When we visited Orange, MA last fall, Jerry Whaland, owner of Billy Goat Boats, encouraged us to join the River Rat Race, which happens the second Saturday in April every year. Then Jason Rushford, an Athol fireman and the race safety director, chimed in to say that we should do it.
The River Rat Race started as a bet between several patrons at a bar in Athol. This year was the 58th annual race. Run by the Athol and Orange Lions Clubs, it’s an annual event that brings large crowds to the area, including professional paddlers. The course is said to be 5.2 miles in length down the Millers River.
For two grannies who haven’t paddled for years, needless to say, this was an intimidating task. But we were encouraged, advised and helped by many people. And we were up for the challenge! We started by practicing on the pond behind Beth’s house in her canoe a couple of times. It certainly didn’t duplicate the environment of the river, with its fast-moving current and 200 other canoers all trying to win the race, but at least we got to practice paddling and warm up those muscles.
Our strategy was to “hang back” and let the more competitive paddlers go ahead of us. The goal was to NOT get dumped in the icy cold water. The sun was out that day but the air temperature was only about 54 degrees, and the water was much colder than that! We wanted to finish dry, not win the race!
A drawing was held the night before the race to determine each canoe’s starting place. There were 178 canoes entered this year. We were hoping for a high number, but knew we wanted to stay toward the back even if we got a low number. Luckily we ended up with #142, so that was a good start. At the drawing, we met a lot of very nice people who promised not to try to dump us over! It does happen accidentally when one canoe is trying to pass another one, so we wanted to avoid that. But when people discovered that we weren’t very experienced paddlers, the looks they gave made us feel that we might be in trouble! Then they would quickly try to assure us that we would be fine. Oh, great!
River Rat Race Day
Race day started with a pancake breakfast at the Masonic Lodge, a 5k, and a parade. Like we said, this race is a big deal. We decided to drive the granny-mobile in the parade, which was organized by the North Quabbin Chamber of Commerce. Many people along the parade route seemed to have either seen our Facebook posts or the article in the Athol Times and wished us luck in the race as we drove by. That was fun!
After the parade, we went over to Athol-Orange Community TV. They had offered to let us change there. Marcia had brought a wet suit to wear for the race. She wasn’t taking any chances! We then drove to the finish line at Billy Goat Boats, where our photographer, Jasmine Nelson and her boyfriend picked us up and drove us to the Alan E. Rich Environmental Park, where the race begins. Billy Goat Boats loaned us one of their canoes, which we were so grateful to have! Pam Browning Balla, a paddler from Athol, brought the canoe to the park for us.
There were staging areas along the river where the paddlers put in, depending on the starting number they had drawn the night before. But for those who didn’t care to get into the fray, it was ok to stay on dry land until the canon went off.
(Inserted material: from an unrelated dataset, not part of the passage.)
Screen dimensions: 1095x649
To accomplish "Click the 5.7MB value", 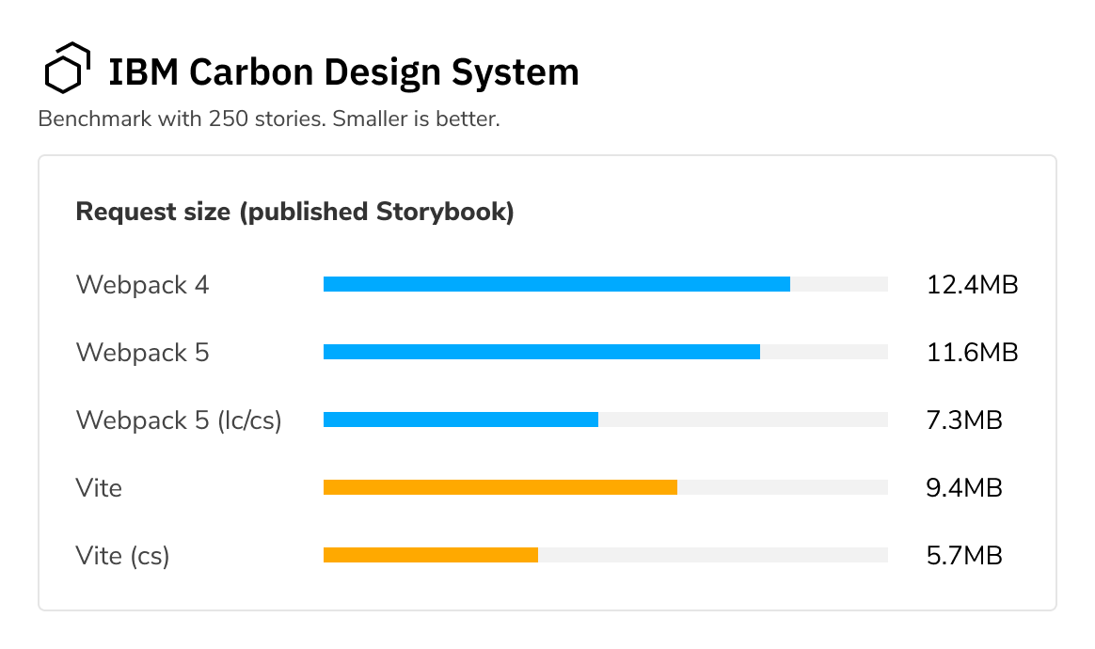I will [x=964, y=556].
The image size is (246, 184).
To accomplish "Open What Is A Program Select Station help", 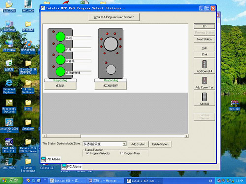I will click(x=114, y=17).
That’s what we chose to do.
Finally the canon sounded, and the frenzy began! Almost 200 canoes frantically paddling down the river, with hundreds of bystanders watching from the shores as well as the bridge just passed the starting line. Once most of them had gone by, we carefully pushed the canoe into the water and jumped in. There was a canoe right next to us, which unfortunately tipped over before they even got started. They almost took us with them when their canoe popped up and hit ours, but we held on!
Are We Still Going the Right Way?
It was a beautiful day. The sun was bright. The water seemed pretty calm at first, and not much of a breeze. That changed as we continued down the river. Some spots were a bit choppy and the wind tried to turn us around on several occasions, but we prevailed! We weren’t the last canoe at the beginning, but pretty close. One canoe in particular seemed a bit out of control and we kept trying to avoid it because it would get pretty close to us and then turn around. But eventually it went ahead of us, bobbing and weaving its way down the river.
We thought we were really doing well, until we realized that we could no longer see anyone ahead of us, and no one behind us! And that’s the way we finished – dead last! The good news is that we did the entire race in 1 hour and 35 minutes, which even the race officials said was really good time. They told us of times when they had to wait 3-4 hours for the last racers to come in. That made us feel much better.
It’s About Having Fun!
In the end, we had loads of fun, seeing and hearing all the people along the way cheering the paddlers on, and just enjoying a day of paddling on a beautiful river. Reaching the finish line felt like a great accomplishment.
It may sound trite, but if we can do it, anyone can!
We are so thankful for the many people who helped us participate in the race, and also for the many people who made the race happen. It really takes a village.